Although our study was designed around a hypothesis of a potential chemoprotective effect of NSAIDs, our data suggested a possible reduced risk of SCC for current users of acetaminophen, particularly for those with more frequent or longer duration of use. Epidemiologic and clinical data on the role of acetaminophen in the development of skin cancers are lacking. However, the effects of acetaminophen on melanoma investigated in vitro and in animal models do not support our results [37, 38]. These studies showed selective toxicity of acetaminophen against melanoma cells, which may be due to interactions with tyrosinase and increased formation of reactive oxygen species.

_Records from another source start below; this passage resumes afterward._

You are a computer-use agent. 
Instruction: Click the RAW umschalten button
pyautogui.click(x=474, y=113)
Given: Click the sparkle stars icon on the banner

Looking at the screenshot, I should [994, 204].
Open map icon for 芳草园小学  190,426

Absence or alterations in tyrosinase, such as in certain types of albinism, have been shown to increase risk of both melanoma and non-melanoma skin cancers [39]. Given the lack of supporting mechanistic evidence, our observed association between acetaminophen use and decreased incidence of SCC may be an incidental finding without clinical significance.

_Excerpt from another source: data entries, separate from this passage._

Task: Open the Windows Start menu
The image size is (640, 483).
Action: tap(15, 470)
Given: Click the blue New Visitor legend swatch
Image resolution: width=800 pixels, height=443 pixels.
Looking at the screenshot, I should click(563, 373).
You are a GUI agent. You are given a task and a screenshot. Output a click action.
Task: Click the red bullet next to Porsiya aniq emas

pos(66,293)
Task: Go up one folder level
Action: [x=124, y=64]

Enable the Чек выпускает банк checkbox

The strengths of our study include the prospective design, large number of skin cancer cases, and reassessment of medication use over a long follow-up period. There are also several limitations. Our study included only Caucasian female nurses; therefore, the results may not be representative of the general population. However, these subjects would be expected to be more accurate in their reporting of medication use and diagnoses. Furthermore, sufficient data were not available to assess the full duration of non-aspirin NSAID and acetaminophen use, as previous duration of use was not reported at the first assessment of these medications in 1990. It is possible that more extended use of these medications over time (more than 15 years) may have a significant effect. In addition, we were not able to confirm medication use with prescriptions. However, since most of these medications are commonly available over the counter, it is questionable whether this measure would increase the accuracy of reporting. Lastly, pathology review could not be done to confirm each reported case of BCC for practical reasons, and pathology reports could not be obtained for some reported melanomas and SCCs [9, 10].

In conclusion, we did not find a chemoprotective effect of aspirin or non-aspirin NSAIDs on risk of melanoma or non-melanoma skin cancers. Additional study is required to clarify our observation of a decreased risk of SCC with frequent acetaminophen use.